Source information =
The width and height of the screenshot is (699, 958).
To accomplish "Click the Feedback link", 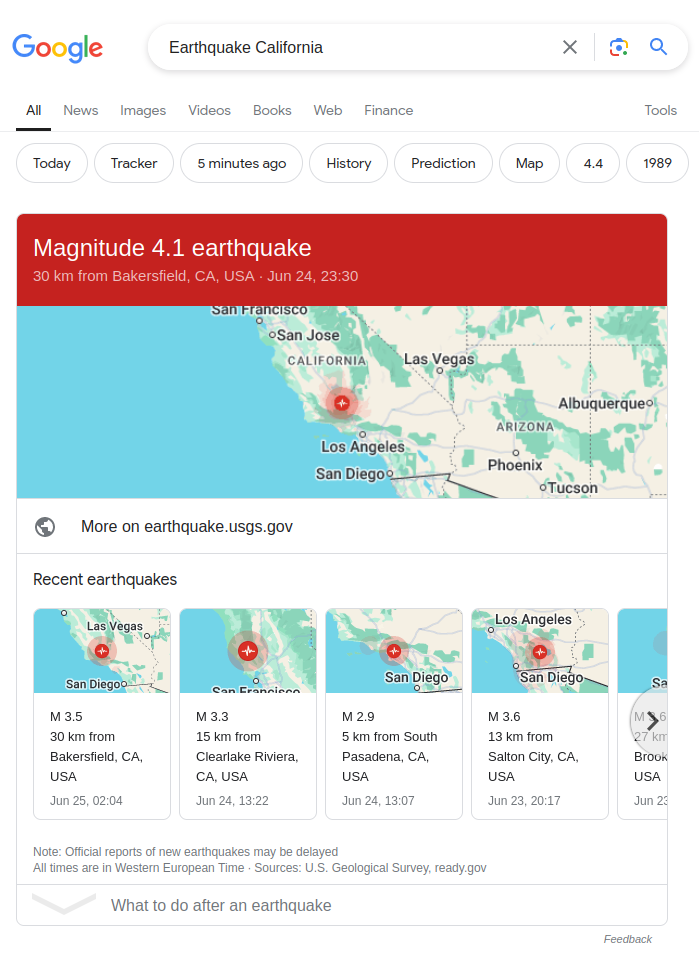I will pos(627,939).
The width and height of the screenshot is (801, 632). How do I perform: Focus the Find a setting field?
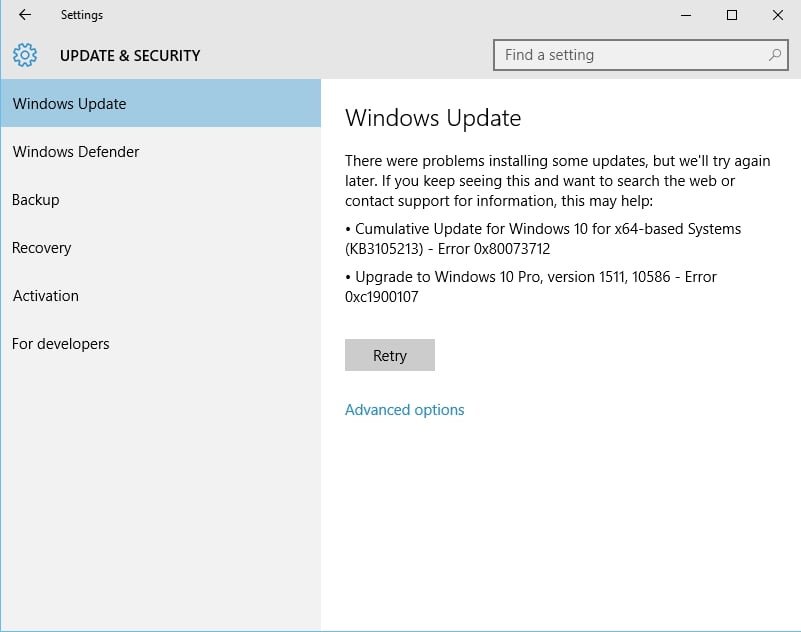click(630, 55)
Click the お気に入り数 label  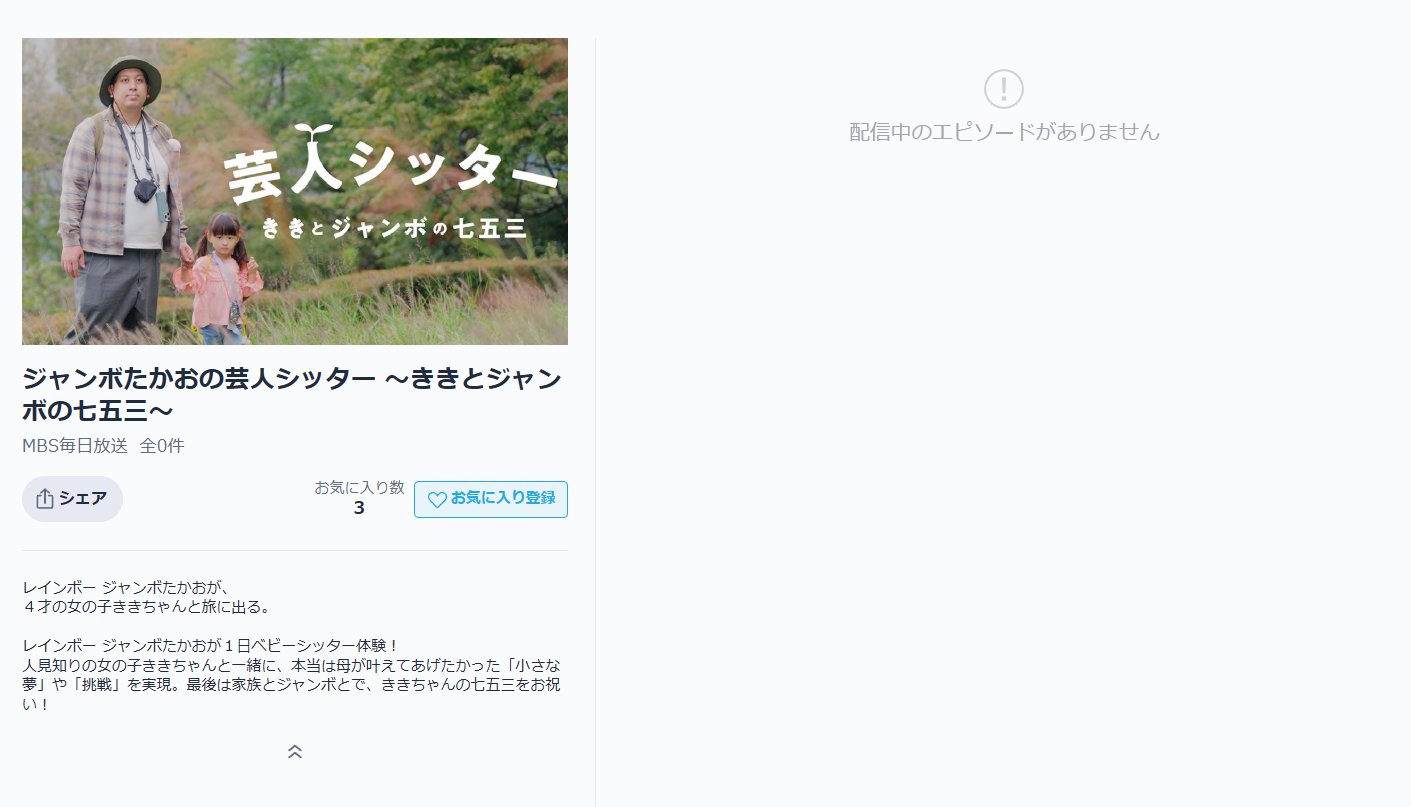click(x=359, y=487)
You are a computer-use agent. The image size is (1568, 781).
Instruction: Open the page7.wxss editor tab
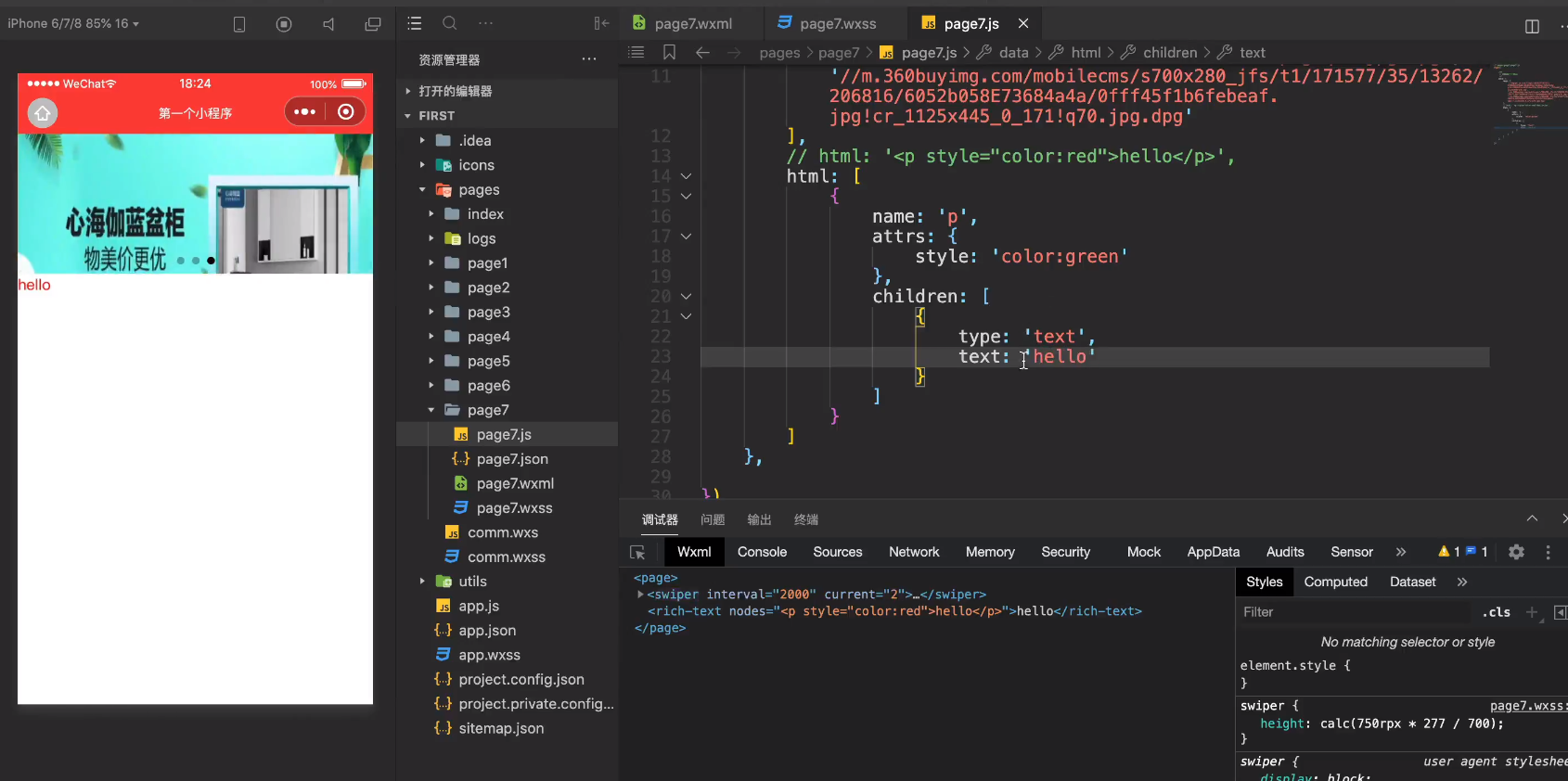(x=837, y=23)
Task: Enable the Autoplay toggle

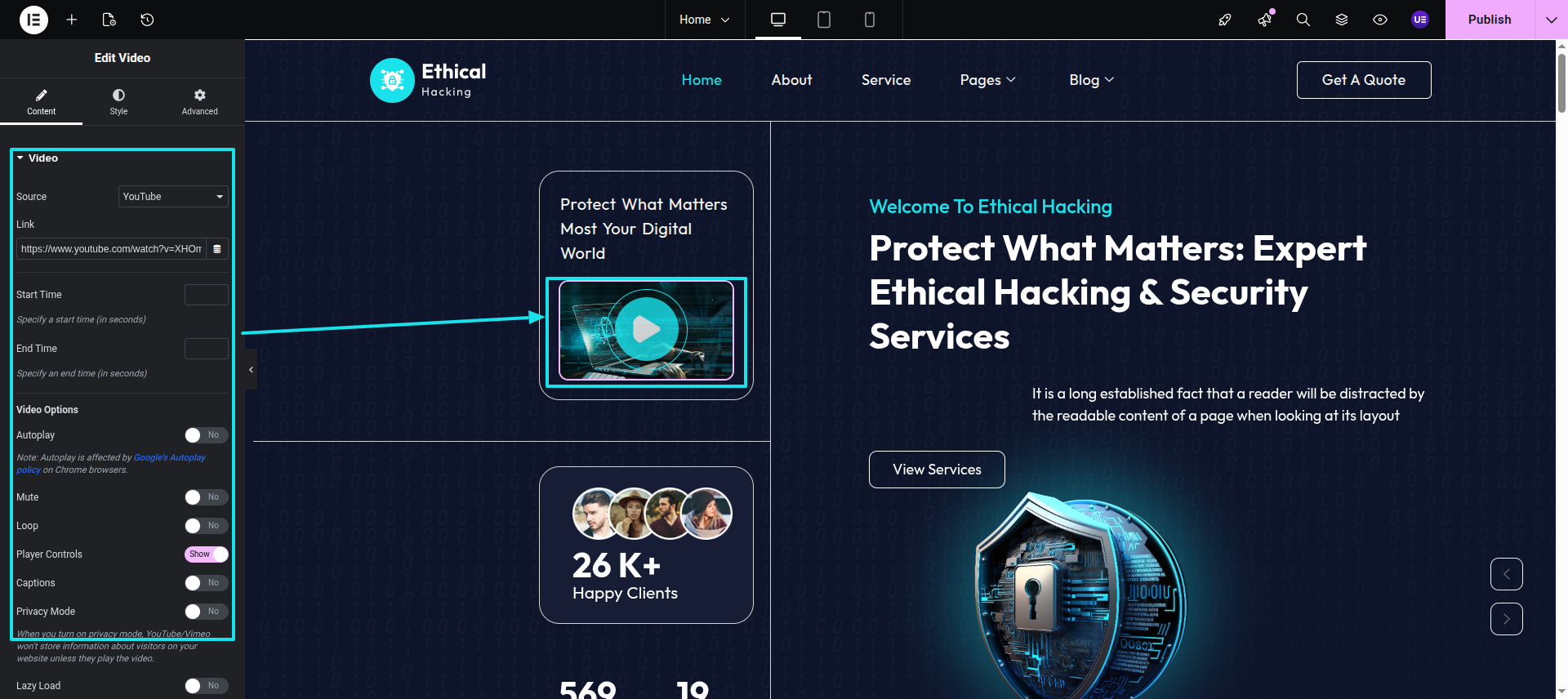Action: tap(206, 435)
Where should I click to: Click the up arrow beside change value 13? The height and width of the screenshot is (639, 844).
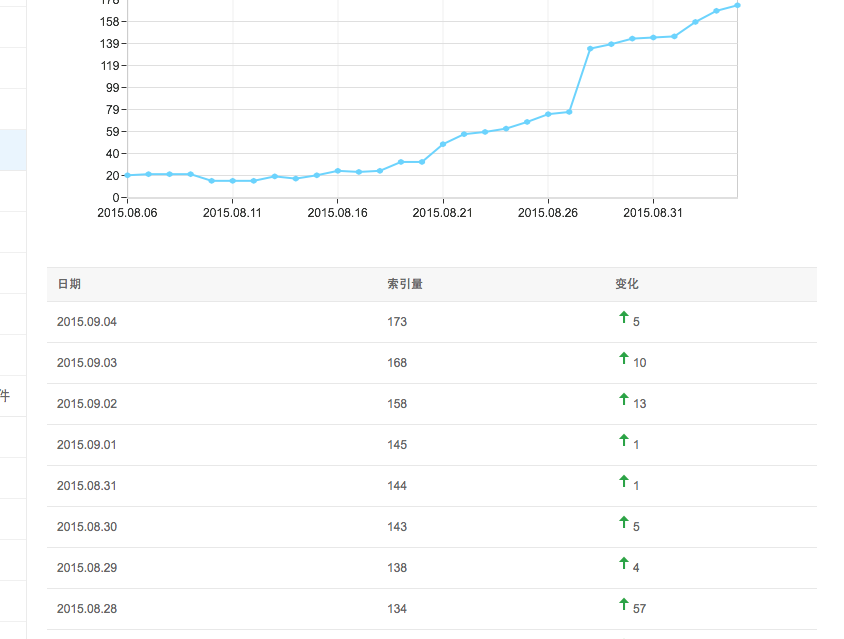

Work instructions = Starting at the line that contains "Task: Enable the Autoplay toggle", retype every line through the end of the material exactly as written, including both end lines but no pictures.

Response to the exercise =
Task: Enable the Autoplay toggle

Action: tap(206, 435)
Where should I click to: Click the up arrow beside change value 13? The height and width of the screenshot is (639, 844).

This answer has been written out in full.